I have 48' year model browning auto 5 in 16 it was my first shotgun taht was "officially" mine. I love to shoot it. I really wish that 16's would make a come back because it trully is a great round.


----------



## Bird Hunter (Aug 10, 2010)

For those of you on a budget, look for a Tri-Star Brittany side-by-side in 16-gauge.  I bought one about 2 years ago at Cabela's for around $700.  I love the gun, but I don't think they are still in production, so you may have to look for a used gun.  Regarding shells, I have no problem finding them up north or out west ... but GA can be hit or miss.  To remedy that, simply order them online. I seldom shoot my 12-gauge anymore as it has been replaced by the 16.


----------



## Altamaha Stalker (Aug 10, 2010)

My Dad has a Fox model B 16 gauge. Very nice gun. I take it to dove hunts sometimes, I love shooting it! I have a single shot 16 gauge that was my first shotgun. It seems like Newport is the brand of it.


----------



## Ole Fuzzy (Aug 10, 2010)

I like the 16.  I grew up shooting doves with purple hulls.  Real 16 ammo has purple hulls. 

Ammo is hit or miss.  Sometimes you can walk into a Wally mart and buy a couple of cases of 16 in the promo loads, but the shot size etc. may not be exactly what you want.  But you typically can get the exact 16 ammo that you want by mail order from Able, Gamaliel, etc.  In most instances, when places have 16 lead ammo in the right sizes for birds, it does not sit there on the shelf indefinitely.


----------



## Outlaw Dawgsey Wales (Aug 10, 2010)

*When my Dad passed away in November he left me*

His Stevens 16 gauge pump.Having a hard time finding shells for it.Anybody know of any places aroung LaGrange to find some.Still a sweet shooting gun.Get choked up every time I take it out to shoot.I remember being a little boy sitting on dove fields with Dad and him wearing em out with that gun.


----------



## Nitro (Aug 10, 2010)

Here is a link to a great retailer from TX. They have become one of my "go to" suppliers for ammo.
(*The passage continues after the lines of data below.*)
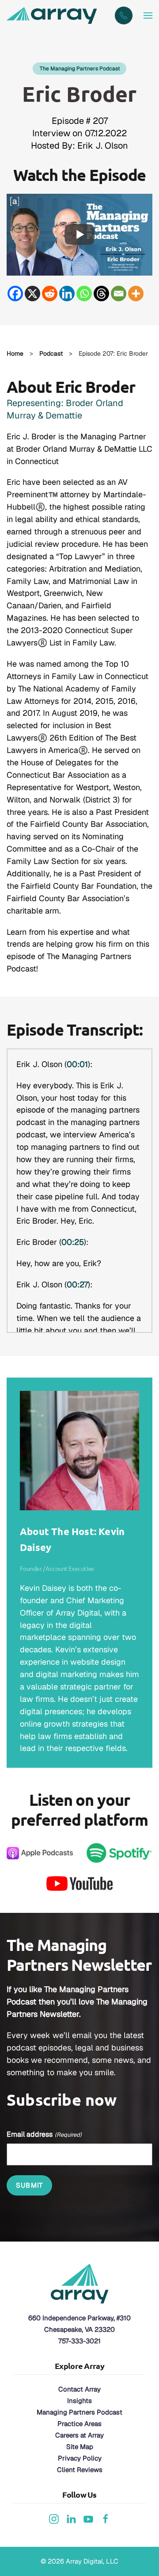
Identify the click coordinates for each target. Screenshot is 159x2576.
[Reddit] (49, 293)
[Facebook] (15, 293)
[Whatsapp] (84, 293)
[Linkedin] (67, 293)
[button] (148, 15)
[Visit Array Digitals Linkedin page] (71, 2518)
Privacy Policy (80, 2458)
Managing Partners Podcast (79, 2412)
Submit (29, 2185)
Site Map (79, 2446)
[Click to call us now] (123, 15)
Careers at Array (79, 2435)
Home (15, 353)
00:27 (77, 1284)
I would order from them without hesitation.

Good Luck!! Enjoy hunting with your Dad's ol' Savage dove slayer!

http://www.ammunitiontogo.com/catalog1/index.php/cName/16-gauge-birdshot


----------



## Outlaw Dawgsey Wales (Aug 10, 2010)

Nitro said:


> Here is a link to a great retailer from TX. They have become one of my "go to" suppliers for ammo.
> 
> I would order from them without hesitation.
> 
> ...



Thanks Nitro


----------



## Bugeye (Aug 10, 2010)

does anybody still shoot 16 guage slugs?


----------



## Nitro (Aug 10, 2010)

Outlaw Dawgsey Wales said:


> Thanks Nitro



Anytime!!

I plan to hunt with my Dad's 16 gauge once or twice this year. 16s are excellent choices.


----------



## preston (Aug 10, 2010)

*16 fans*

wow i am impressed by the amount of fans still out there. maybe the ammo folks need to wake up and get more out.  16 is rooted deep in tradition and bird hunters are as well. thats one of things that i like most about bird hunting over anything else. we still use wood stock and well made guns and still pretty much use and appreciate the same gear as our grandpas did 50 plus years ago.


----------



## Jetjockey (Aug 10, 2010)

Preston...  There is nothing I don't like about a 16 guage.  The wonderful thing about shotguns is they last forever, and they basically perfected the double's about 80 years ago.  Semi's and pumps always seem to get the new and improved "junk", but the nice O/U's and SXS's are a thing of beauty.  If you find a nice 16 bore get it.


----------



## lakelbr (Aug 10, 2010)

I have a sxs Winchester Mod. 24 that stays in the truck.  Stevens sxs 311 and a Browning Sweet 16.  Love them all.  Truth be told I shoot better with either a 12 or a 20 due the higher velocity, but it what you get used to.


----------



## BBQBOSS (Aug 10, 2010)

I might break out the ol Sweet 16 myself and heat up the barrel a bit this year...


----------



## coveyrise90 (Aug 11, 2010)

The first automatic I ever used was a Sweet Sixteen on a dove shoot near the Georgia line. I fell in love and bought one the next summer. Then I fell in love with SXSs and I sold the Browning. It was easy to let it go though because I sold it for $1000 more than paid for it! 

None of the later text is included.